La Stampa 6.9.17
“Alle Hawaii reddito di cittadinanza contro le macchine intelligenti”
di Paolo Mastrolilli
La
rivoluzione è cominciata. Preoccupate dall’avanzata dei robot, che
minacciano di togliere il lavoro agli esseri umani, le Hawaii sono
diventate il primo Stato americano a considerare uno stipendio basilare
garantito per tutti i suoi abitanti. Un «reddito di cittadinanza», se
vogliamo, che sta già provocando polemiche, ma inizia ad emergere come
rete di protezione per chi non riuscirà a sopravvivere all’innovazione
tecnologica in corso.
Negli Stati Uniti la rivoluzione robotica
procede con rapidità e infatti il numero degli americani senza laurea
occupati è già sceso al 55% del totale. Tutti concordano sul fatto che
le risposte giuste a questo cambiamento sono due: primo, fare in modo
che le nuove tecnologie producano anche nuovi lavori; secondo,
riqualificare chi perde un posto superato affinché possa ritrovarne uno
richiesto e necessario. Non tutti però ce la faranno e, quindi, si pone
il problema di cosa fare con chi resterà comunque emarginato.
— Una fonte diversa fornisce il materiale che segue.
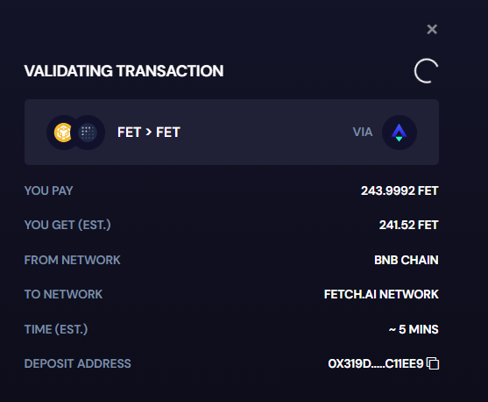
Task: Select the 241.52 FET estimated amount
Action: point(408,225)
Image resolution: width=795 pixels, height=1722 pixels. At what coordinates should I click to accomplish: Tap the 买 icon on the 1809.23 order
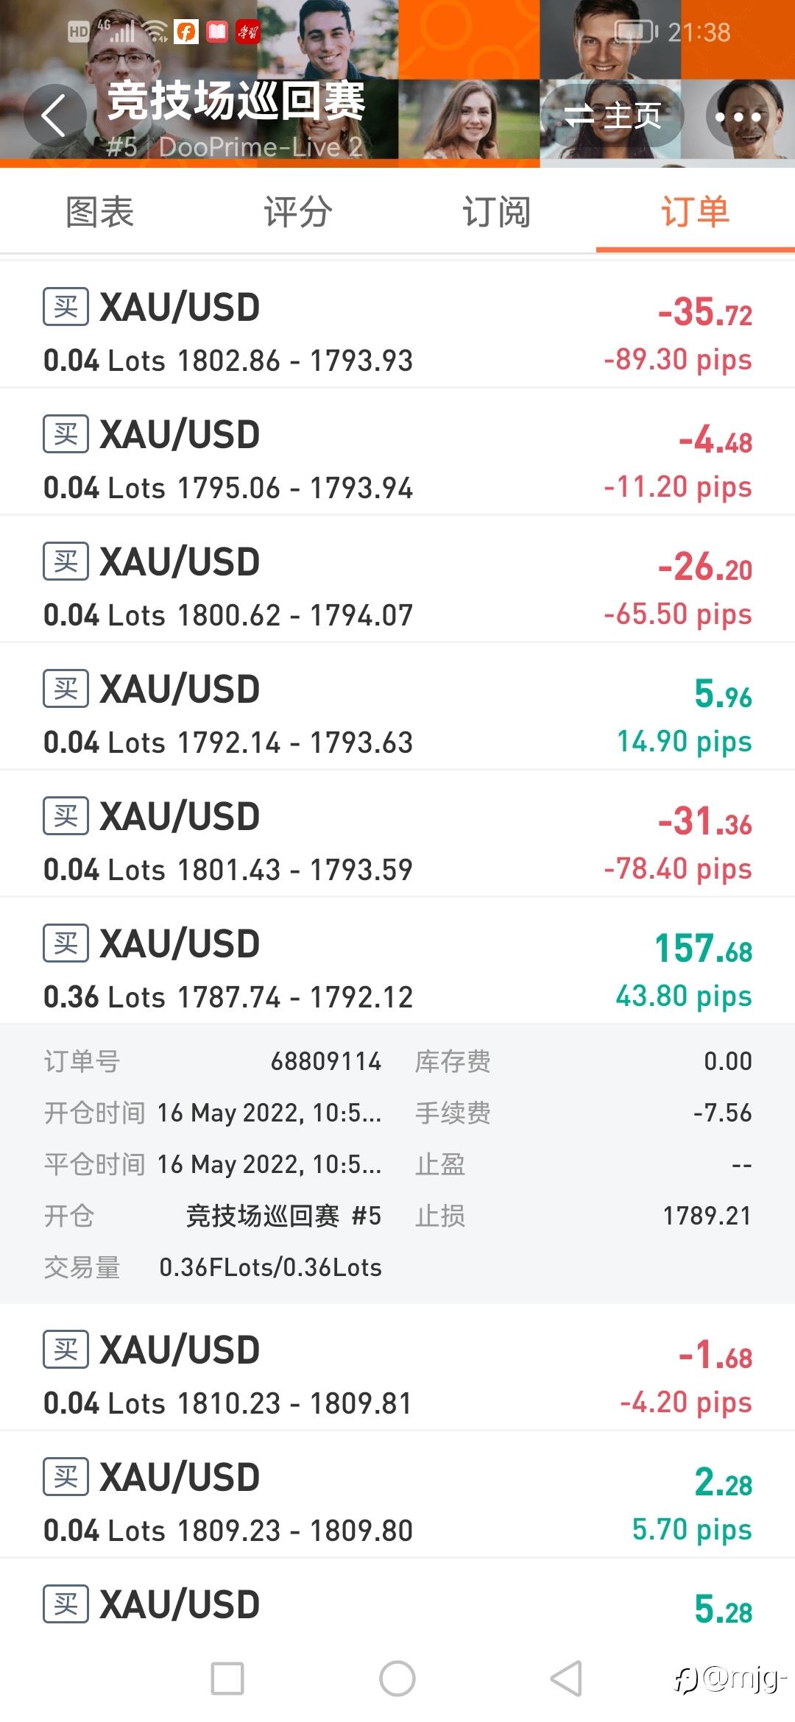pyautogui.click(x=66, y=1477)

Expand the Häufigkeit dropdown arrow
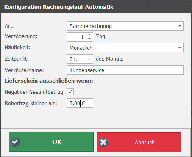coord(180,48)
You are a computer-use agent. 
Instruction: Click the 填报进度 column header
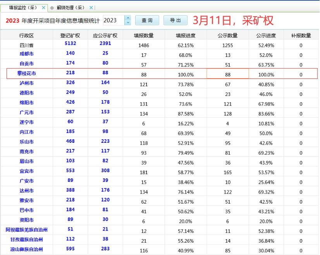pyautogui.click(x=186, y=36)
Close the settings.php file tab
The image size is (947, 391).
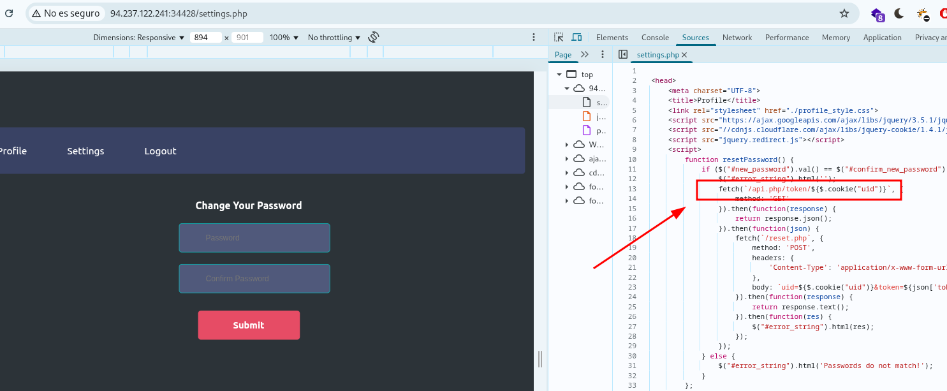tap(684, 55)
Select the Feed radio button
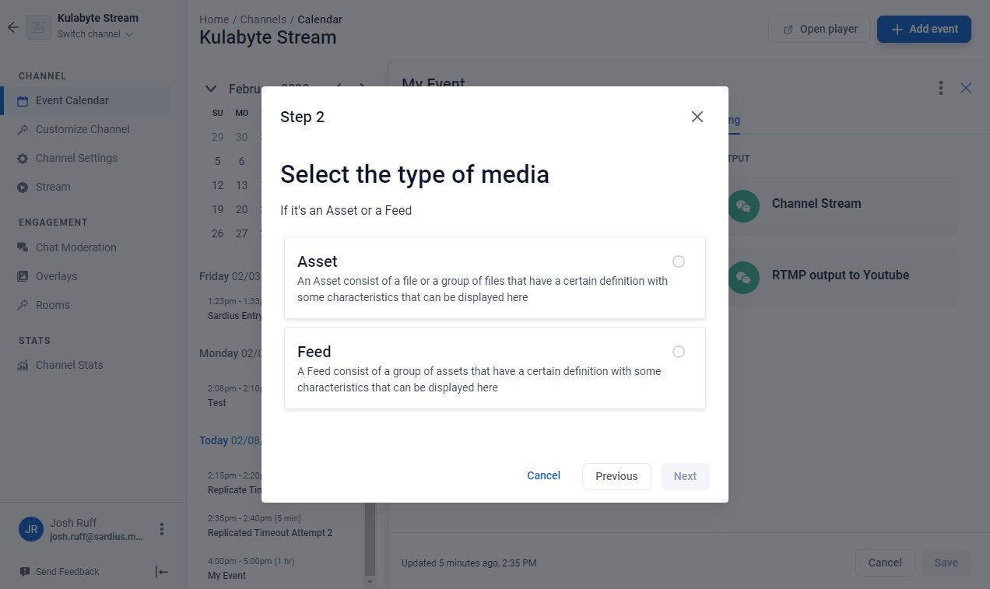The width and height of the screenshot is (990, 589). 679,352
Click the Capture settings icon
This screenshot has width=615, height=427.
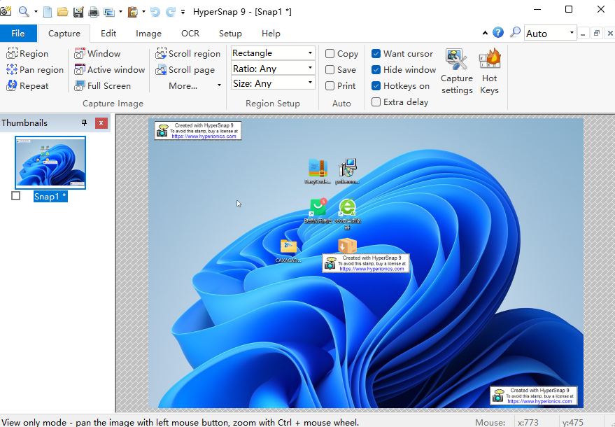(x=457, y=71)
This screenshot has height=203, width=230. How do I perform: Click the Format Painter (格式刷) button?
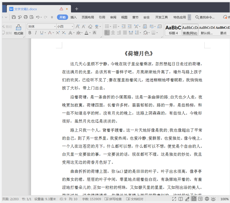[18, 30]
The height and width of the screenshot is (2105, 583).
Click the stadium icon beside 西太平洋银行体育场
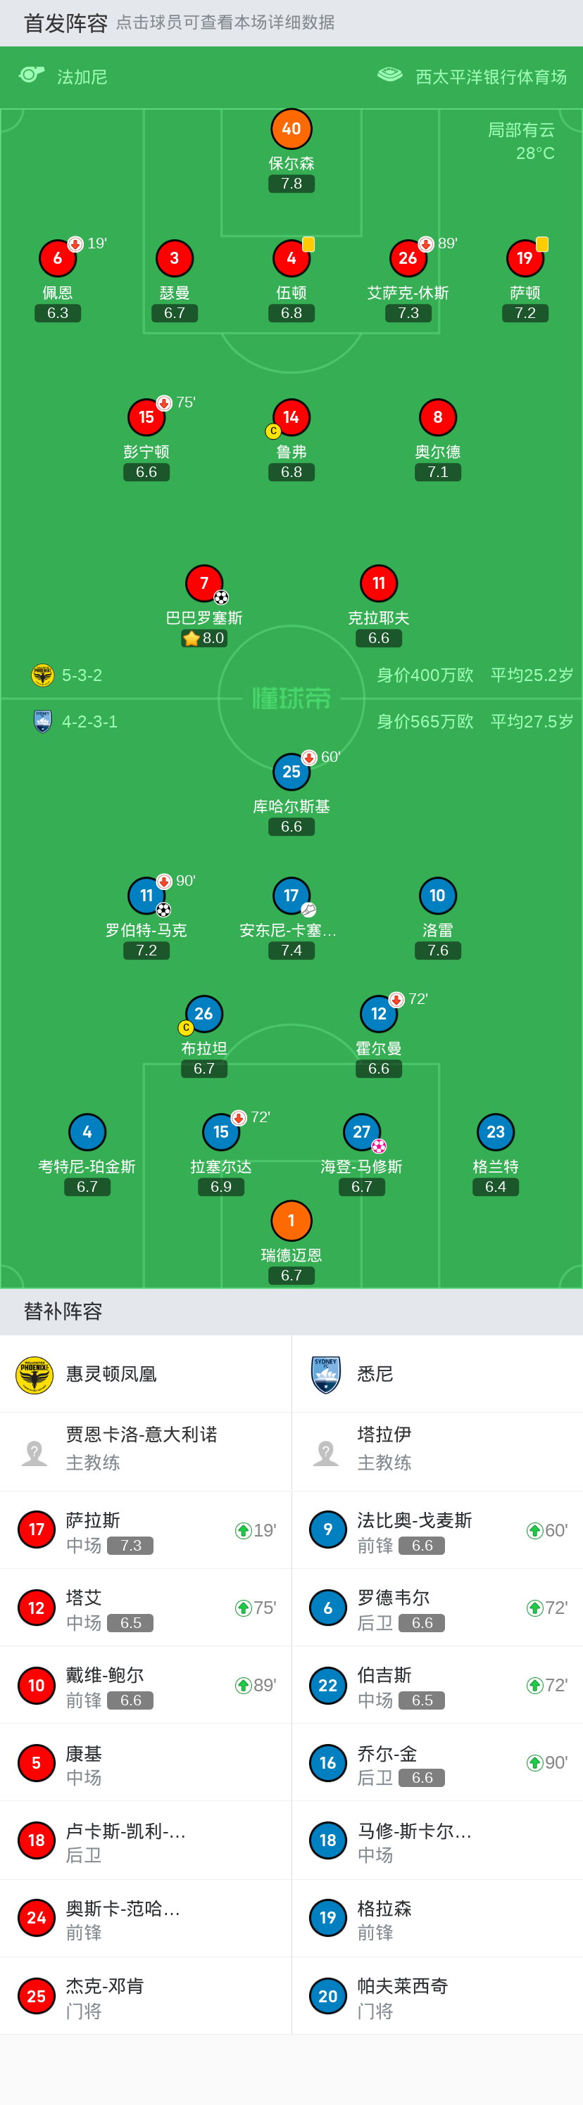click(389, 75)
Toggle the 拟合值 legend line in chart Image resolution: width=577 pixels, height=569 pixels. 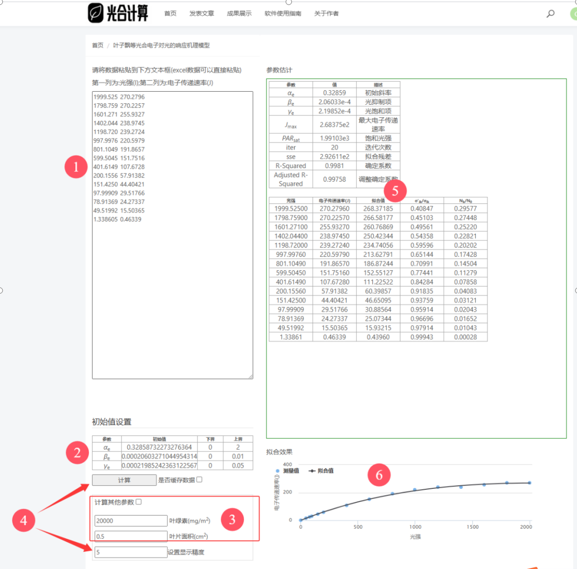(312, 471)
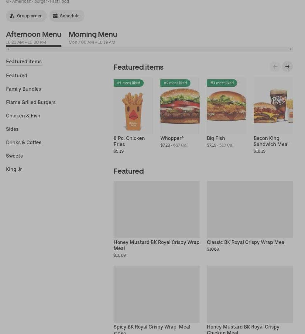Image resolution: width=305 pixels, height=334 pixels.
Task: Click the horizontal menu scrollbar track
Action: (x=149, y=49)
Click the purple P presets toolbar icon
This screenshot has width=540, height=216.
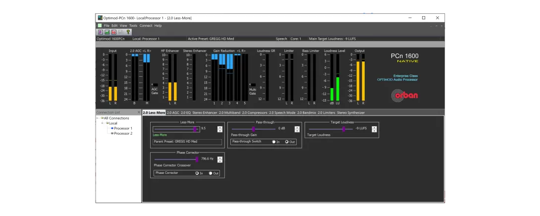coord(100,32)
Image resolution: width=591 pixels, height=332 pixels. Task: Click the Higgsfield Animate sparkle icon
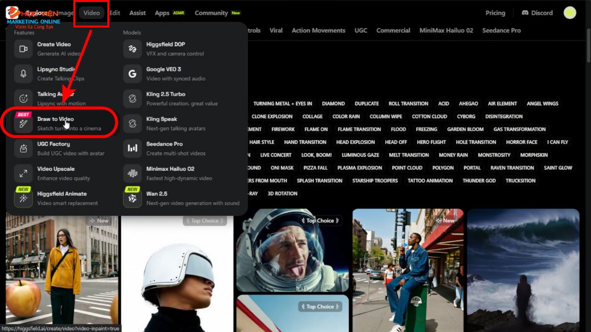point(23,198)
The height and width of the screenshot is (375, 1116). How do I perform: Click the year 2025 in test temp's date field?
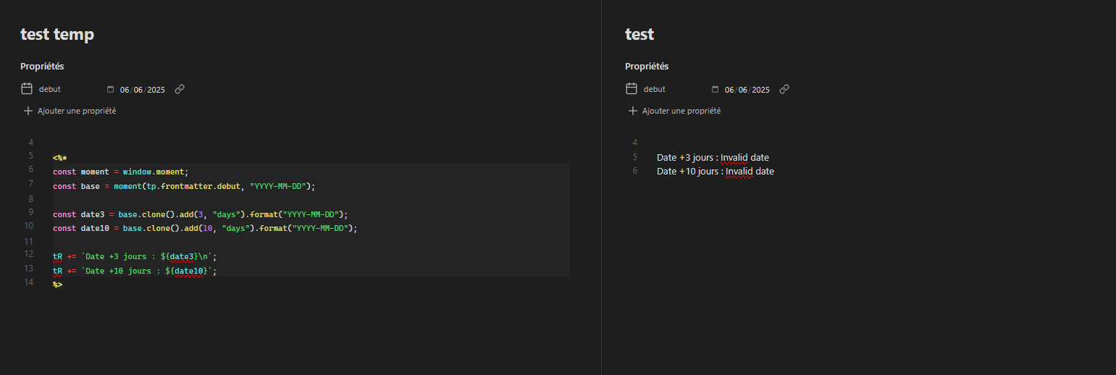point(156,90)
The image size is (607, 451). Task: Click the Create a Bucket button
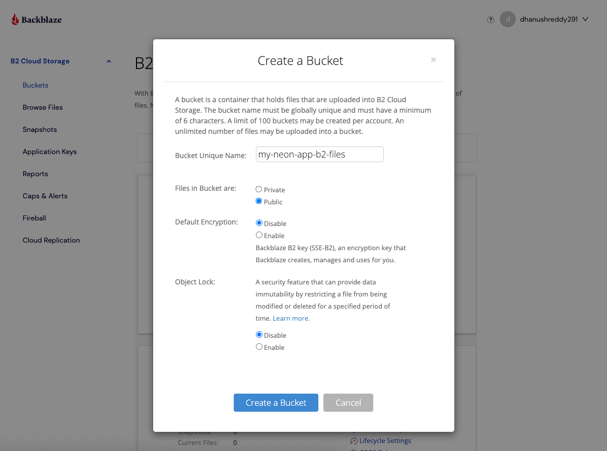[x=276, y=402]
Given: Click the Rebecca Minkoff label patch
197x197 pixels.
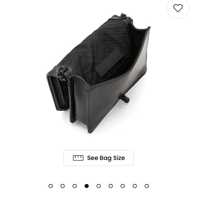Looking at the screenshot, I should (109, 62).
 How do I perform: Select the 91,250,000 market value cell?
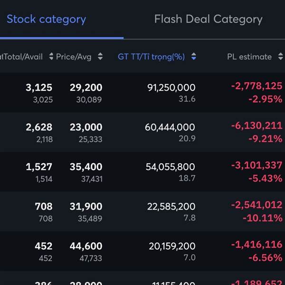point(171,87)
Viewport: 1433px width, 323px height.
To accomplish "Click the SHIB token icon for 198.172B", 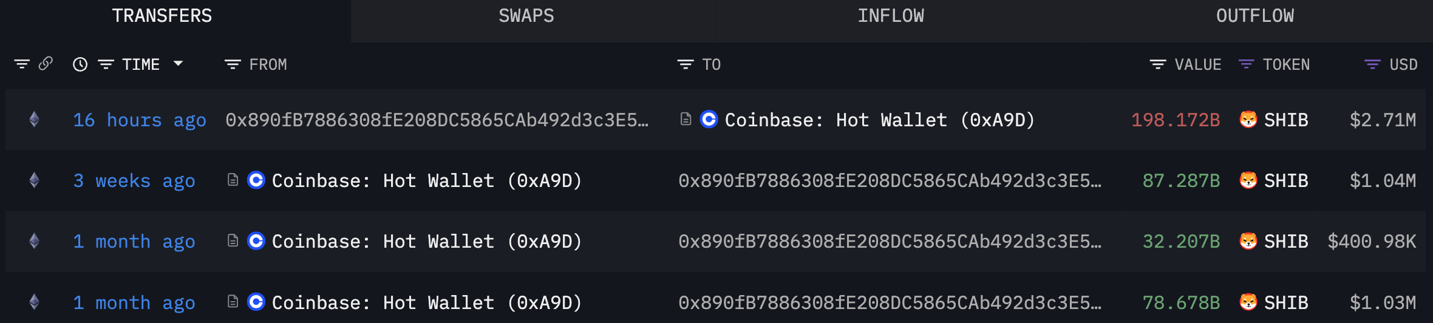I will 1248,120.
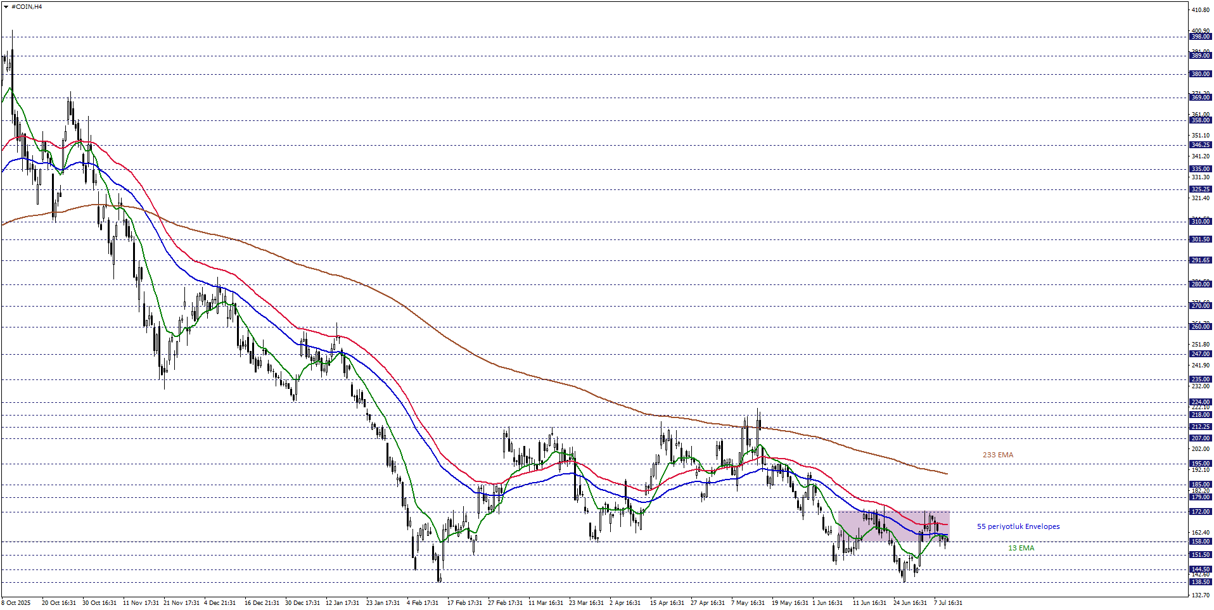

Il
deputato delle Hawaii Chris Lee ha risposto presentando una proposta di
legge, che impegna il suo Stato a studiare nei prossimi mesi
l’introduzione di un «universal basic income». La sua idea parte dal
fatto che l’economia delle isole dove era cresciuto l’ex presidente
Obama si basa soprattutto sul turismo e il settore che fornisce questi
servizi viene già colpito duramente dall’automazione. Siccome, però, le
bellezze naturali delle Hawaii che attirano i visitatori sono un
patrimonio di tutti i loro abitanti, è giusto che i residenti ricevano
un «dividendo delle spiagge», un po’ come chi vive in Alaska riceve una
frazione dei profitti del petrolio.
I critici rispondono
sottolineando due problemi: primo, dove prendere i soldi, considerando
che per dare 10 mila dollari all’anno a tutti gli abitanti delle isole
servirebbero 10 miliardi; secondo, come evitare il rischio che questo
reddito garantito spinga la gente a smettere di lavorare o attiri pigri e
scrocconi nello Stato. Un’ipotesi per risolvere il primo punto sarebbe
introdurre una tassa proprio sulle proprietà e le attività turistiche,
da redistribuire, mentre gli studi richiesti dalla proposta di legge di
Lee dovrebbero trovare la risposta al secondo.
L’amministrazione
Trump non è incline ad appoggiare simili idee, ma Stati e città possono
realizzarle di loro iniziativa. Anche l’area di San Francisco, ad
esempio, le sta considerando, mentre progetti pilota sono partiti un po’
ovunque, dal Kenya alla Finlandia. Peraltro lo stesso presidente
repubblicano Nixon aveva proposto qualcosa di simile negli Anni 70,
senza però convincere il Congresso a seguirlo. Trovare la soluzione
dunque non sarà facile, ma il dibattito è cominciato.